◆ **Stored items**

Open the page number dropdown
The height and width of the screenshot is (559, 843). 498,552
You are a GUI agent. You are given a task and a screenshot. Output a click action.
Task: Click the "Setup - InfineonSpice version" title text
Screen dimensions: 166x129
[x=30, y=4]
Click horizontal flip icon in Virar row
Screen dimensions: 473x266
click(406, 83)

◆ **Work to be completed**
Write out each entry exactly, and omit nothing.

◆ **Result below**
Open the page number dropdown
The height and width of the screenshot is (559, 843). 498,552
You are a GUI agent. You are given a task and a screenshot. Output a click action.
Task: Click the "Setup - InfineonSpice version" title text
Screen dimensions: 166x129
[x=30, y=4]
Click horizontal flip icon in Virar row
Screen dimensions: 473x266
click(406, 83)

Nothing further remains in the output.